C’è un’ultima, tra le altre, attuale ragione per cui penso Ungaretti sia amico, un nostro amico; ora, in questo giugno 2020, mentre ascolto telematicamente gli elaborati dei miei studenti e a cinquant’anni dalla sua morte, a oltre cent’anni dalla fine della Prima guerra mondiale: come un amico, Ungaretti offre al nostro cuore ferito e che grida il tema della precarietà umana e l’universalità della domanda che da esso sorge. Ci raggiunge da ogni pagina della sua opera, questa domanda, e Ungaretti per tutta la vita la esprime e la indaga, riscoprendola abbracciata in una creaturalità vertiginosa, ma amica.
Scriveva Leone Piccioni: “I suoi versi sono ricchi di impronte nuove e particolari: la sua metrica è nuova, secca, scarna; i versi sono frantumati, è infranta la tradizione accademica italiana. […] Usa subito parole popolari, parole che non invecchiano, parole di sempre.
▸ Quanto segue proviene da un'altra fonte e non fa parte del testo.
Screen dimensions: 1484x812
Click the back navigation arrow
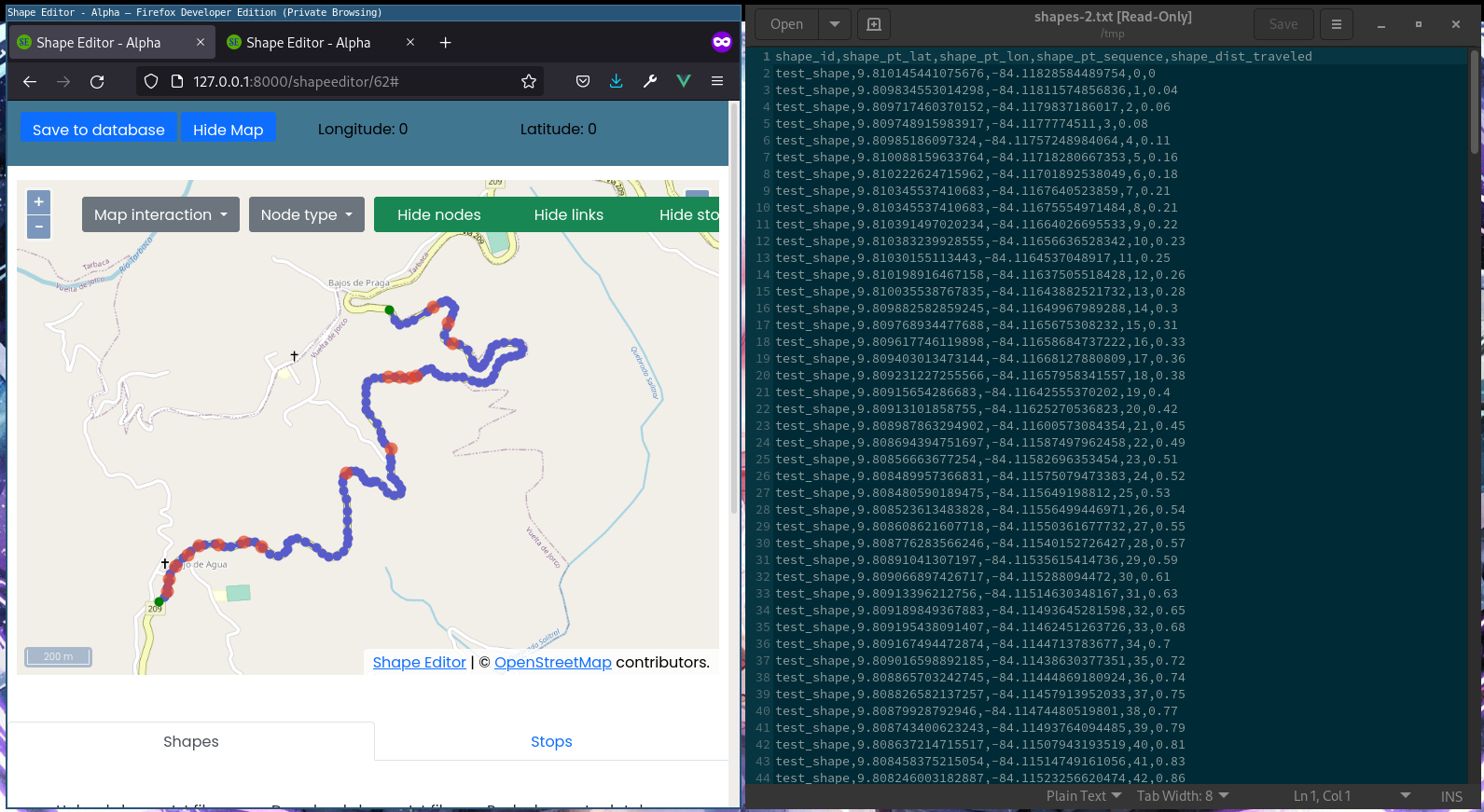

Sillaba vuoti e pieni, spazi e silenzi, scava antichi proverbi sulla condizione di lui uomo, e degli uomini: sul mondo ha modo di riflettere là dove ogni ora la morte porta via i compagni, e dà il senso più terribile della precarietà”.
È per questo, per le sue parole umane, trovate nel silenzio e scavate nella sua vita “come un abisso”, che Ungaretti parla ancora ai ragazzi di oggi; parla a me, agli uomini e alle donne e alle ragazze e ai ragazzi di oggi: a quelli che hanno visto e vissuto sulla propria pelle il dolore e la sofferenza e il sacrificio e la fatica e l’impegno che la condizione imprevista e imprevedibile della pandemia ha chiesto a tutti, a tutti proponendo con il suo irrompere un passo al di là, in una dimensione in cui la domanda di senso e il riconoscimento della propria precarietà sono necessari quanto vitali.